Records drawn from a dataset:
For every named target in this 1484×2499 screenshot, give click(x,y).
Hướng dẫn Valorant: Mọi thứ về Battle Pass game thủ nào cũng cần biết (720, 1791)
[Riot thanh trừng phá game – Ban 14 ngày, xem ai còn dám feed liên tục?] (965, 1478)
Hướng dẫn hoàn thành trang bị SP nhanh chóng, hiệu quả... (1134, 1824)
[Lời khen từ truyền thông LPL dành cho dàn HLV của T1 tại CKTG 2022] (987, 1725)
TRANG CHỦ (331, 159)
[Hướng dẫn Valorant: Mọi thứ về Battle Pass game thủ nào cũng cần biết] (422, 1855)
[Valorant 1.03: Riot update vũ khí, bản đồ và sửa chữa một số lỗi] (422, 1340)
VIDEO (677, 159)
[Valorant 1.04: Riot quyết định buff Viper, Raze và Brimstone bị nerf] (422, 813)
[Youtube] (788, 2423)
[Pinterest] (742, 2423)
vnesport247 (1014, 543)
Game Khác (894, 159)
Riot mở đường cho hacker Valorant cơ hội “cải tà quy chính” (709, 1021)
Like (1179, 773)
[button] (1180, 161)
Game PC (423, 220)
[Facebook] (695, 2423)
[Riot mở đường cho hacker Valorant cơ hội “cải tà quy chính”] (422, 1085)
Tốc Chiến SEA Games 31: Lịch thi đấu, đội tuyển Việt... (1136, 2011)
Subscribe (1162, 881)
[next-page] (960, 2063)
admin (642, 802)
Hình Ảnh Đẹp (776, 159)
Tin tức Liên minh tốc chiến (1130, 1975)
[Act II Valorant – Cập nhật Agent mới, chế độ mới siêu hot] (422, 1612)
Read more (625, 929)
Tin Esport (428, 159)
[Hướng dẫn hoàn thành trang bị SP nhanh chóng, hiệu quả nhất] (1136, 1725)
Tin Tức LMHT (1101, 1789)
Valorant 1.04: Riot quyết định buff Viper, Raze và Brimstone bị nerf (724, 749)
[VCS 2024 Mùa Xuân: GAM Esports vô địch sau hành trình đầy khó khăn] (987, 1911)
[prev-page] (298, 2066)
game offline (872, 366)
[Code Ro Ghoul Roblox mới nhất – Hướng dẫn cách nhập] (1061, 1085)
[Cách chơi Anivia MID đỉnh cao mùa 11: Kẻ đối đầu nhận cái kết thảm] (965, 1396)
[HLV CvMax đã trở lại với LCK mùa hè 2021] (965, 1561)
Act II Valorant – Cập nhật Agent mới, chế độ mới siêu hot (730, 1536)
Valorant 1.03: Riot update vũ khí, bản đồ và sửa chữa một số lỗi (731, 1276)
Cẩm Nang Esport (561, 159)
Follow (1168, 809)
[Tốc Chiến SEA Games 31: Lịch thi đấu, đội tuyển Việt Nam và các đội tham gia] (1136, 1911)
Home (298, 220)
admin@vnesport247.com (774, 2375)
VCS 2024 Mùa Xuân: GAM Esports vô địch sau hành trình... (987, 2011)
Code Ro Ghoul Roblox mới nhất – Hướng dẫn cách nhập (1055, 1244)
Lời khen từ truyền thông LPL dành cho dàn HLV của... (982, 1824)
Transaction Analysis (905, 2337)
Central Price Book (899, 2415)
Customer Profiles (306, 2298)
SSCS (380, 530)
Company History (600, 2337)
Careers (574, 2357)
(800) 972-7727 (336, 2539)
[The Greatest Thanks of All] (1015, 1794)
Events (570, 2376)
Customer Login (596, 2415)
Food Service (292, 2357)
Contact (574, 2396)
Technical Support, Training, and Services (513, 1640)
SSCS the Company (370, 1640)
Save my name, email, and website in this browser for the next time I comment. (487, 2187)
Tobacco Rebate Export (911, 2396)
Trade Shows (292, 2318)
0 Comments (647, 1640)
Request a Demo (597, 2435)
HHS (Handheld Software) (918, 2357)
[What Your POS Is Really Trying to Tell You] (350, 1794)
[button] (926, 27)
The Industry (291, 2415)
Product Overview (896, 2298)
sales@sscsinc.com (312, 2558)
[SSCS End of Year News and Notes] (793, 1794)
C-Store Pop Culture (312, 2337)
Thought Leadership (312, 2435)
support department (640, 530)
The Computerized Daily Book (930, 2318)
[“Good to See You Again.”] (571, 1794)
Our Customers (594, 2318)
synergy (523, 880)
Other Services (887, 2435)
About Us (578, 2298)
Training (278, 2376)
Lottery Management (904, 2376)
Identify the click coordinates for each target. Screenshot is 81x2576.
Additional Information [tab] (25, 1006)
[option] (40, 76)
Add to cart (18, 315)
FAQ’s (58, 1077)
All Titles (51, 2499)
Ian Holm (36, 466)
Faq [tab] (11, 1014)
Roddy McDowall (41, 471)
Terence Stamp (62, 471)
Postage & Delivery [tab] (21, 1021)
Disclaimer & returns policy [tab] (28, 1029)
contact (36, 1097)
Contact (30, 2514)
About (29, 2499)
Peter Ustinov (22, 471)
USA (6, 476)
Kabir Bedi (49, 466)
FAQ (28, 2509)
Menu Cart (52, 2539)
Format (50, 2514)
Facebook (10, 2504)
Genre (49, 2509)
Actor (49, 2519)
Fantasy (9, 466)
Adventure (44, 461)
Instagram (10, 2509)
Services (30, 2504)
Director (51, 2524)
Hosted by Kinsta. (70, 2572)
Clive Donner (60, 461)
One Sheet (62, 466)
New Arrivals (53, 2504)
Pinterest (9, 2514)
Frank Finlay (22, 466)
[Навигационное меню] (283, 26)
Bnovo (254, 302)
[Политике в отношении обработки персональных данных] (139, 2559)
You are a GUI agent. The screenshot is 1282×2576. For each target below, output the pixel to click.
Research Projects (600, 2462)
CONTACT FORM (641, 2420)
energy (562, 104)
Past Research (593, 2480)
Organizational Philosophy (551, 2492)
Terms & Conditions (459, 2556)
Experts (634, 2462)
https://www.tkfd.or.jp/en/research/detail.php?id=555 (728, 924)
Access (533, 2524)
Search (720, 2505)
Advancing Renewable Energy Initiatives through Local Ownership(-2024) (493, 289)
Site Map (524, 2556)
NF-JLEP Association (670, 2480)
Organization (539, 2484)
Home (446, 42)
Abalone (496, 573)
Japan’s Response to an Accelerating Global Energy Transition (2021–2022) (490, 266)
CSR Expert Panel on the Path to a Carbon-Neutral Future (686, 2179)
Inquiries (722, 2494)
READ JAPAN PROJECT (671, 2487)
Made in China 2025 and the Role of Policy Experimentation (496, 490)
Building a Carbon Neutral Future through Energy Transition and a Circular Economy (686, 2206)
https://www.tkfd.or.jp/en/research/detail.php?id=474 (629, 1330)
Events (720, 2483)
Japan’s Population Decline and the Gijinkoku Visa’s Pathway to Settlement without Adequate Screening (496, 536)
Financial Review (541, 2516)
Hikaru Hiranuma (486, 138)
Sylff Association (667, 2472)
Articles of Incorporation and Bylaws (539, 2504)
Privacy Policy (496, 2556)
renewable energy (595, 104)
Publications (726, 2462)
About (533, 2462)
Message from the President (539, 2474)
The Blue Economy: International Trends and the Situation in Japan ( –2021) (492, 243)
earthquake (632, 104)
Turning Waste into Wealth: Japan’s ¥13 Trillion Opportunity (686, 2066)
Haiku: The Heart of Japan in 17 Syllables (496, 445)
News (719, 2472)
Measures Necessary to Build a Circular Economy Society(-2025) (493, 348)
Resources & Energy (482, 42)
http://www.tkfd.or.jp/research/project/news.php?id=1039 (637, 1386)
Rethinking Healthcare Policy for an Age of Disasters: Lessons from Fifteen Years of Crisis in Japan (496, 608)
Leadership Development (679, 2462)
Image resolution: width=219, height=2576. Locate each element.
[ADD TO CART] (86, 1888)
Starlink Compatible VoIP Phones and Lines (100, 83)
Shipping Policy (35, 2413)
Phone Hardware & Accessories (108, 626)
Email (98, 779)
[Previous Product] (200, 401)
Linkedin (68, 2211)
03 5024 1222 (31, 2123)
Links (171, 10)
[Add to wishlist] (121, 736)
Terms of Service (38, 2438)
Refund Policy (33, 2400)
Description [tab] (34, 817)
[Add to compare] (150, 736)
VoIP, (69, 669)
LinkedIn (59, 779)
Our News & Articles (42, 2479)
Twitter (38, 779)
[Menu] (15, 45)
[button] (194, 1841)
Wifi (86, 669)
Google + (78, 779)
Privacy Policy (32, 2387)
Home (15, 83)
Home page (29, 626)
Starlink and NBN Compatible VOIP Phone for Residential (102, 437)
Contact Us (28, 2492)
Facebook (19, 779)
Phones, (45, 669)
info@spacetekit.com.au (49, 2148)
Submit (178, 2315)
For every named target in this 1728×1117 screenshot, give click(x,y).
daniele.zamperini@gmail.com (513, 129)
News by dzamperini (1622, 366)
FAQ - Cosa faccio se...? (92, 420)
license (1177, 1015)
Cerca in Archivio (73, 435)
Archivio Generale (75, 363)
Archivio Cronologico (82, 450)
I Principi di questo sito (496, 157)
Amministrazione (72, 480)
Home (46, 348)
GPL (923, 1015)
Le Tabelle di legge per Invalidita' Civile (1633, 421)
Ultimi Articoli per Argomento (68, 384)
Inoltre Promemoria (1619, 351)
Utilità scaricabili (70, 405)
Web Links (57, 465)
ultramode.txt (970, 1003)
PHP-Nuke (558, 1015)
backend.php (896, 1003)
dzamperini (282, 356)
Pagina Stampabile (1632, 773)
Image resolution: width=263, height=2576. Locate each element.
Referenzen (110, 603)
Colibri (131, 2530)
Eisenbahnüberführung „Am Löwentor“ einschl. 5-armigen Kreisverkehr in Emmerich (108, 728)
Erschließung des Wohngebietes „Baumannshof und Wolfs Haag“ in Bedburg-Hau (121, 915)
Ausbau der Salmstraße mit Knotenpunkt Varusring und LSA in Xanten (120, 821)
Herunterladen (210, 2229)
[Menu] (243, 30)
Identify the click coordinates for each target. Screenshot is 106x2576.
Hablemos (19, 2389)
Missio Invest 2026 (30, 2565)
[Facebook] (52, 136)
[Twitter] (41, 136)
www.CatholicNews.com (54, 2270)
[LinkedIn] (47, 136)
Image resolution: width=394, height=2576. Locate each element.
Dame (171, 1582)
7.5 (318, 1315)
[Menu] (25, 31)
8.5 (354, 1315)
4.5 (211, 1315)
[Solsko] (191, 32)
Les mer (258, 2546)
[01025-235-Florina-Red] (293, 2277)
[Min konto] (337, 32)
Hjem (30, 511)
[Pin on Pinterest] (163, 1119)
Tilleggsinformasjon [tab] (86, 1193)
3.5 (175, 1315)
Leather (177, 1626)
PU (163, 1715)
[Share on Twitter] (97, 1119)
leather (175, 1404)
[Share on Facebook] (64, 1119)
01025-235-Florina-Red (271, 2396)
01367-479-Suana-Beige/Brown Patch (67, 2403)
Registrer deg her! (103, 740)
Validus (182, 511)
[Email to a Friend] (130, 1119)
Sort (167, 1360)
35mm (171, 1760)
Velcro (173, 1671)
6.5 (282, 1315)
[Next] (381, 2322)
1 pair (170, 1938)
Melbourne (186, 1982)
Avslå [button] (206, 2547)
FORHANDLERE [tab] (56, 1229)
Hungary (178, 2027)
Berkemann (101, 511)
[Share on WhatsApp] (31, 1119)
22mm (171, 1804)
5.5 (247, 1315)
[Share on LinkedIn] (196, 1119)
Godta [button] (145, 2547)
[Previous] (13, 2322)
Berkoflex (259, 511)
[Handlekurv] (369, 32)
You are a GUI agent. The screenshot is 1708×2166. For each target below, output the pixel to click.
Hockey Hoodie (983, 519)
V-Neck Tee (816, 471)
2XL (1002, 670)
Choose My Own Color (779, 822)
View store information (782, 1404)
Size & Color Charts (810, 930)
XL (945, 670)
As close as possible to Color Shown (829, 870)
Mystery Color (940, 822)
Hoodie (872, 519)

** TASK GOAL **
Find "Format (50, 2514)" in the entries above and copy that whole line exactly, then each line after it through the line that contains "One Sheet (62, 466)".

** TASK SOLUTION **
Format (50, 2514)
Facebook (10, 2504)
Genre (49, 2509)
Actor (49, 2519)
Fantasy (9, 466)
Adventure (44, 461)
Instagram (10, 2509)
Services (30, 2504)
Director (51, 2524)
Hosted by Kinsta. (70, 2572)
Clive Donner (60, 461)
One Sheet (62, 466)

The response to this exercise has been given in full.